Control mechanisms of tropical cyclone size are investigated with the axisymmetric cloud model HURMOD. In agreement with preceding HURMOD studies, the model results exhibit the existence of a fixed‐point attractor associated with a tropical cyclone. From the non‐dimensionalized model equations, a similarity law is derived, which relates six model parameters to the horizontal extent of the tropical cyclone in a steady state. Each parameter is associated with one of the following processes: planetary rotation, condensation time‐scale, radiative relaxation time‐scale, horizontal diffusion, vertical diffusion, and surface transfer. Individual variation of the parameters reveals that the radius of maximum horizontal wind speed is very sensitive to the Coriolis parameter, the mixing lengths and the radiative relaxation time‐scale, whereas the radius of minimum tangential wind merely depends on the Coriolis parameter, the surface transfer coefficients, and the radiative relaxation time‐scale.

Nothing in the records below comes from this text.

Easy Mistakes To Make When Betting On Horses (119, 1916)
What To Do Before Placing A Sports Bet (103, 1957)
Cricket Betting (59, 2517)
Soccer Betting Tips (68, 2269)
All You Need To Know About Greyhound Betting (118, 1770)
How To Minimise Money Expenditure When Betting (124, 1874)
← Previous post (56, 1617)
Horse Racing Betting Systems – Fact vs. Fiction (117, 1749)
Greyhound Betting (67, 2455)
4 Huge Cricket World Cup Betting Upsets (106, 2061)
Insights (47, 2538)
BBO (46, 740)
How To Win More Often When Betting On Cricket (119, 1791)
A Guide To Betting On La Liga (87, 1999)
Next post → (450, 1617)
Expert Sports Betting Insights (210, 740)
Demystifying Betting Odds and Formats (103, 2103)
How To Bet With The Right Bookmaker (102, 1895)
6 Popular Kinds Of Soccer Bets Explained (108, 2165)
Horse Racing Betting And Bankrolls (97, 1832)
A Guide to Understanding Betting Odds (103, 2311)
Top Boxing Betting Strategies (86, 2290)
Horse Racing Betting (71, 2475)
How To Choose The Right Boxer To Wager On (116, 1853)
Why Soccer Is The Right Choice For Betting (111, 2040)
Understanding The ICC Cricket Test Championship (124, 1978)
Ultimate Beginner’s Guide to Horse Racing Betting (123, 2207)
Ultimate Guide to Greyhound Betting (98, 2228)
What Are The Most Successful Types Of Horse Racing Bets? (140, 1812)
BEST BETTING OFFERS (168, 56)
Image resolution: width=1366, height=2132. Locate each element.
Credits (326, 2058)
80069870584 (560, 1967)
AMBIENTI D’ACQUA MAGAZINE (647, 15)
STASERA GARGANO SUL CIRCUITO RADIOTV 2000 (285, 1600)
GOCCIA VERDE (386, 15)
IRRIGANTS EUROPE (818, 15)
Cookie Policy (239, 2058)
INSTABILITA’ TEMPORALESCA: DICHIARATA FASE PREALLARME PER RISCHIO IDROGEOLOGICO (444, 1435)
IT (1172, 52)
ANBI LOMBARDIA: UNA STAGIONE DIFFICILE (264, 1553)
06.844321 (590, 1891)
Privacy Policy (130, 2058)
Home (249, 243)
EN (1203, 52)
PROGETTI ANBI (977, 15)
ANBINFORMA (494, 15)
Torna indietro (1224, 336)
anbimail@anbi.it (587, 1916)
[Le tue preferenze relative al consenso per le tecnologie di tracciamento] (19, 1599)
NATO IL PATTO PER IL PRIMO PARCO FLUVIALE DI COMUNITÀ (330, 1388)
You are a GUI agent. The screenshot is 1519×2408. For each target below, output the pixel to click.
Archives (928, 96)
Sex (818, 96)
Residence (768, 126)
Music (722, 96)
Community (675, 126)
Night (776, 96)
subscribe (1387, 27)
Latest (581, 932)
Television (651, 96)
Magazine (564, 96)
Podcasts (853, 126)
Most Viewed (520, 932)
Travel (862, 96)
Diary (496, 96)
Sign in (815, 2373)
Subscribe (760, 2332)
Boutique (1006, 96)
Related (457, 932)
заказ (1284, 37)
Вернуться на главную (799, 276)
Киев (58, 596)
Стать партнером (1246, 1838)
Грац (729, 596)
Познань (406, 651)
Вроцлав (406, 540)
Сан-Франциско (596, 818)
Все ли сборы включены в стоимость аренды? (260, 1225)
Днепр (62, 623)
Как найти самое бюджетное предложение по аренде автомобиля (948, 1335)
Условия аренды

The increase of the radius of maximum horizontal wind speed with vertical eddy diffusivity goes along with an enhancement of the overturning mass flux within the secondary circulation. This agrees with the Hadley cell theory by Held and Hou who also emphasized the relevance of vertical diffusion. The strengthening of the overturning mass flux follows a power law similar to that found in an ocean modelling study. Moreover, TC size is found to be sensitive to environmental conditions comprising the prescribed sea‐surface temperature, tropopause height and static stability, while the sensitivity with respect to relative humidity is relatively small in the model. When the torque due to the upper sponge layer is switched off, the model exactly fulfills in the long run the steady state angular momentum budget equation.